I'm trying to create a linked list, either double or开发者_高级运维 single without using any imports, it's part of a class project. but what i'm not understanding i guess is how to actually create and add an item to the list, without using java.util. I have

public boolean insertItem( ItemType newItem)
{
    if( p==0 || m==MAX_LENGTH)
    {
        head.elem = elem;
        head.next = tail; 
        tail = head;
        return false;
    } 
    else
    {
        tail.next = new ListNode(); //adds new node to the end of the list
        tail = tail.next;//set the tail pointer to that node
        tail.elem = newItem;  //set elem to be stored to the end node
        m++;
        return true;
    }
}

so i'd love some input on why this doesn't work. and how i actually create this list, i've been using an array just Object list[] = new list[MAX_LENGTH] but i'm not sure if that's the right way to go about it.


I'd start with something like:

class LinkedList
{
    static class Node
    {
         ItemType item;
         Node next;
         Node prev; // if making a doubly linked list
    }

    private Node head;
    private Node tail; // if making a doubly linked list

    public boolean insertItem(ItemType item)
    {   
        // make a new Node         
        // check for the head to be null...
        // add the node to the end of the list, or make the head/tail point at it.
    }
}


And no, it's the wrong way to go.

See Wikipedia: Linked List -- that's the data-structure that this assignment calls for.
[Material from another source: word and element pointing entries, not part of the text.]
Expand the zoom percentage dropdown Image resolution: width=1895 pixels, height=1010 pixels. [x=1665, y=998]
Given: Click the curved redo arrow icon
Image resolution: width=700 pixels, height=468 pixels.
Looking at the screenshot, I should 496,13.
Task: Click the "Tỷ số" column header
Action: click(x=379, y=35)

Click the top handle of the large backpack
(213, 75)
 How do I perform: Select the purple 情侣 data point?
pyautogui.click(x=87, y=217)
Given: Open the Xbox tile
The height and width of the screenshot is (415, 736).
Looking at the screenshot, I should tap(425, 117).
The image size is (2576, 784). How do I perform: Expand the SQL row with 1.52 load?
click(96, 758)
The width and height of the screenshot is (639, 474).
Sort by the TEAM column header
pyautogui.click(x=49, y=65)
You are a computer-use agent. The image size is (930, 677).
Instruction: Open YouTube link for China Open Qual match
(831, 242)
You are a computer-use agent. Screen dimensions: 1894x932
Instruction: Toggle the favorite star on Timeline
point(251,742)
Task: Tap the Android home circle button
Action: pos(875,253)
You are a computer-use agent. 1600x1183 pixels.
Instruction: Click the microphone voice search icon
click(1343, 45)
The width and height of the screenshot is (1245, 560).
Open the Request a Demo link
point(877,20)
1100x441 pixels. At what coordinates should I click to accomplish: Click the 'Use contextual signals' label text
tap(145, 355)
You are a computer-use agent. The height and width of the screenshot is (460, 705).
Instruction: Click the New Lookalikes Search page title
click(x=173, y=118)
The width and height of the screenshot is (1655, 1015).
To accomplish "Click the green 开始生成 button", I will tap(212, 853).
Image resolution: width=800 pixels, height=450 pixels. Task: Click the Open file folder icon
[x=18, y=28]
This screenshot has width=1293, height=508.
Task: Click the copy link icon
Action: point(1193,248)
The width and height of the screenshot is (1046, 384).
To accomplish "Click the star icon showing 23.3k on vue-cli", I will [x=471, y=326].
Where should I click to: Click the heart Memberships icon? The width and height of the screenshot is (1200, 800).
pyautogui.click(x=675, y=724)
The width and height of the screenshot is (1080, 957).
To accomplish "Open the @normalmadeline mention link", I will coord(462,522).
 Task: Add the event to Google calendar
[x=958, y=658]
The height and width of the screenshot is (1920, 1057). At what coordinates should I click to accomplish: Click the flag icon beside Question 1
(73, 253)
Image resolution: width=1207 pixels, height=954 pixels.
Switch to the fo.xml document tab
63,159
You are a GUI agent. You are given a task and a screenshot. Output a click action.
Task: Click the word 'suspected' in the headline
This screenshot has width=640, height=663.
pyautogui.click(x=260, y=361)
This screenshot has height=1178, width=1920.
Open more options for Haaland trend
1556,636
Each cell has a value and a "pointer" to the next (and possibly previous).

Do not use arrays -- the list structure is self-contained in the cells and links.

Consider this signature to add a new item: (Once the basic operation is understood/implemented, this can be trivially folded back into a method.)

static LinkedList insert(LinkedList item, LinkedList newItem) {
   // Update item to "point to" newItem and have newItem "point to" where
   // item used to "point to". Return the new "head" of this
   // segment.

   // Notes:
   // `item` may be null to "insert at start of empty list"
   // This function should be *static* and should only modify
   // item and newItem.
}

Usage cases:

LinkedList head = insert(null, new LinkedList("a"));
insert(head, new LinkedList("b"));
length(head); // should be 2, cons cells should look like `("a", ("b", null))`
insert(head, new LinkedList("c"));
length(head); // should be 3, cons cells should look like `("a", ("c", ("b", null)))`

Remember that LinkedList object above refers to a single "cell" with two (or three) members: "the value", "next" (and optionally, "prev"). Depending upon preference, etc., Node or Cell may be a more suitable name to leave LinkedList to refer to the standard collection and/or outside container.

Happy homeworking.


Note: The LinkedList in the Java collection API is a container which uses a linked-list as an underlying implementation. As such, it misses out of a number of nice use-cases of linked-lists often employed in functional-ish programming languages.